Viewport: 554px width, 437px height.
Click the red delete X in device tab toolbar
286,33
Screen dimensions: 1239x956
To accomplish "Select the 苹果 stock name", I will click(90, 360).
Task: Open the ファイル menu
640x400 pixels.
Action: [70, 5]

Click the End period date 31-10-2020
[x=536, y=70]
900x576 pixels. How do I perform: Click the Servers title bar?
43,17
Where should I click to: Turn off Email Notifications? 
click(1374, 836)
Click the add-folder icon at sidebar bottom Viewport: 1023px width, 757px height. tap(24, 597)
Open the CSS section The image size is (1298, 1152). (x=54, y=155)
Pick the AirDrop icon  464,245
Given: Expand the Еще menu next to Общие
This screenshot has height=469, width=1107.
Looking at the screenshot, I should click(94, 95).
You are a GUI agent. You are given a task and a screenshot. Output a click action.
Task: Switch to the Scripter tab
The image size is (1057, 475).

========

- **Instructions to follow**
Your job is to copy all the records exactly.

- **Response box**
Viewport: 554px width, 437px height.
Click the red delete X in device tab toolbar
286,33
Screen dimensions: 1239x956
To accomplish "Select the 苹果 stock name", I will click(90, 360).
Task: Open the ファイル menu
640x400 pixels.
Action: [70, 5]

Click the End period date 31-10-2020
[x=536, y=70]
900x576 pixels. How do I perform: Click the Servers title bar?
43,17
Where should I click to: Turn off Email Notifications? 
click(1374, 836)
Click the add-folder icon at sidebar bottom Viewport: 1023px width, 757px height. tap(24, 597)
Open the CSS section The image size is (1298, 1152). (x=54, y=155)
Pick the AirDrop icon  464,245
Given: Expand the Еще menu next to Общие
This screenshot has height=469, width=1107.
Looking at the screenshot, I should click(94, 95).
You are a GUI agent. You are given a task and a screenshot. Output a click action.
Task: Switch to the Scripter tab
The image size is (1057, 475).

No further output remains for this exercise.